__Tasks to carry out__.
1 - Reproduce the excerpt on retirement benefits reform from "Seasoned public managers" to "in their view.".
2 - In the excerpt on retirement benefits reform, what is described as vital to success in achieving long-term retirement benefits reform?

__Excerpt to read__.
◆ ◆ ◆ ◆ ◆
6. Educate employees. Many public employees are relatively naïve about their benefits, although increased media attention has made more of them aware of the problems facing their employers. The average public employee is typically risk-averse and is likely to be worried that something really bad will happen to their benefits if the employer fails to address its financial problems and their union doesn't protect them. This core anxiety can be leveraged by public managers who establish good credibility, "talk straight" with employees, share information about the long-term consequences of inaction, and show good faith to construct a path toward long-term sustainability. Employees need to know that the financial problems of the employer will not be taken out of their hides unilaterally, especially if there are other solutions. A solid employee-communications plan is vital to success in achieving long-term retirement benefits reform. Every forum that brings employees together should be viewed as an opportunity to repeat the mantra of sustainable financial strategies and the imperative of long-term benefits reform.
7. Bargain credibly and flexibly. Labor representatives can smell a "posturing" pubic manager a mile away. Often they know a lot about the finances of the employer, which are public record, and are well aware of its financial condition. Typically the "personality" of labor relations has been set by prior encounters, and it is important that adversarial personalities be neutralized as much as possible by honest efforts from management to be "straight shooters" and not over-dramatize the problem while persistently presenting the realistic projections outlined in Step 1 above.
Seasoned public managers also know that collective bargaining is indeed a negotiation, and there is an element of give-and-take that must be achieved in order to accomplish end-game objectives. Don't underestimate the ability of labor representatives to express ideas that might work better, and provide clues to a potential settlement strategy. When proposing benefits changes for incumbent employees, for example, it behooves the management team to listen closely to the objections expressed by the labor team, as that may provide clues to the "weak spots" and "hot buttons" they face when trying to win a ratification vote from their membership. Also, some unions respond better to "either-or" choices in which members must decide which option is preferable in their view.
◆ ◆ ◆ ◆ ◆
Dataset entries:

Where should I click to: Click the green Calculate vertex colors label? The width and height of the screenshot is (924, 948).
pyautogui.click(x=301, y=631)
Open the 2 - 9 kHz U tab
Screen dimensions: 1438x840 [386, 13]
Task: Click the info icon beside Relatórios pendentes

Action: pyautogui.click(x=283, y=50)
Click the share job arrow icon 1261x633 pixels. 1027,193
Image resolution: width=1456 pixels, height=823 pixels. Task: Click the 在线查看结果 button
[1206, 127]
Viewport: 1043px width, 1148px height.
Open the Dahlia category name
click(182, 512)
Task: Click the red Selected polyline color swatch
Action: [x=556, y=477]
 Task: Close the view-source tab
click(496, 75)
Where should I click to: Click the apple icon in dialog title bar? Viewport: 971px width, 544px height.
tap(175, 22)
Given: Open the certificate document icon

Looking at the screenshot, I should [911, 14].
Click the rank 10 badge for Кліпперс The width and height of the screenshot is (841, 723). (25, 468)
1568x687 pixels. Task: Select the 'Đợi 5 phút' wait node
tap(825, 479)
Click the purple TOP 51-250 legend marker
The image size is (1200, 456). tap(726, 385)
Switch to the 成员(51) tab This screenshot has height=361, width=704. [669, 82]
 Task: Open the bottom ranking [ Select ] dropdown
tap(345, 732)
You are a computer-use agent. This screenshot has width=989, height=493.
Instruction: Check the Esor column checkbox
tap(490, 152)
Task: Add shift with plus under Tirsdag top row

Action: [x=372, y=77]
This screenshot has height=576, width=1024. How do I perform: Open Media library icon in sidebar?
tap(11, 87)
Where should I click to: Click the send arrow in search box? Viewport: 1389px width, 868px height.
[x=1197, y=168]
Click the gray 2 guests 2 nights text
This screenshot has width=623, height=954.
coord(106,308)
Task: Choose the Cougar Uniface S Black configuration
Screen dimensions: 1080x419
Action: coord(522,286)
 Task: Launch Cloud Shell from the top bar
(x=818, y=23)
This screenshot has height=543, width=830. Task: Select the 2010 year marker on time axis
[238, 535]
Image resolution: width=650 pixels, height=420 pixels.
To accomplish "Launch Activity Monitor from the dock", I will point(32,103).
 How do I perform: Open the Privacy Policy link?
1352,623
◆ ◆ ◆ ◆ ◆
__Set of answers__.
1 -
Seasoned public managers also know that collective bargaining is indeed a negotiation, and there is an element of give-and-take that must be achieved in order to accomplish end-game objectives. Don't underestimate the ability of labor representatives to express ideas that might work better, and provide clues to a potential settlement strategy. When proposing benefits changes for incumbent employees, for example, it behooves the management team to listen closely to the objections expressed by the labor team, as that may provide clues to the "weak spots" and "hot buttons" they face when trying to win a ratification vote from their membership. Also, some unions respond better to "either-or" choices in which members must decide which option is preferable in their view.

2 - A solid employee-communications plan.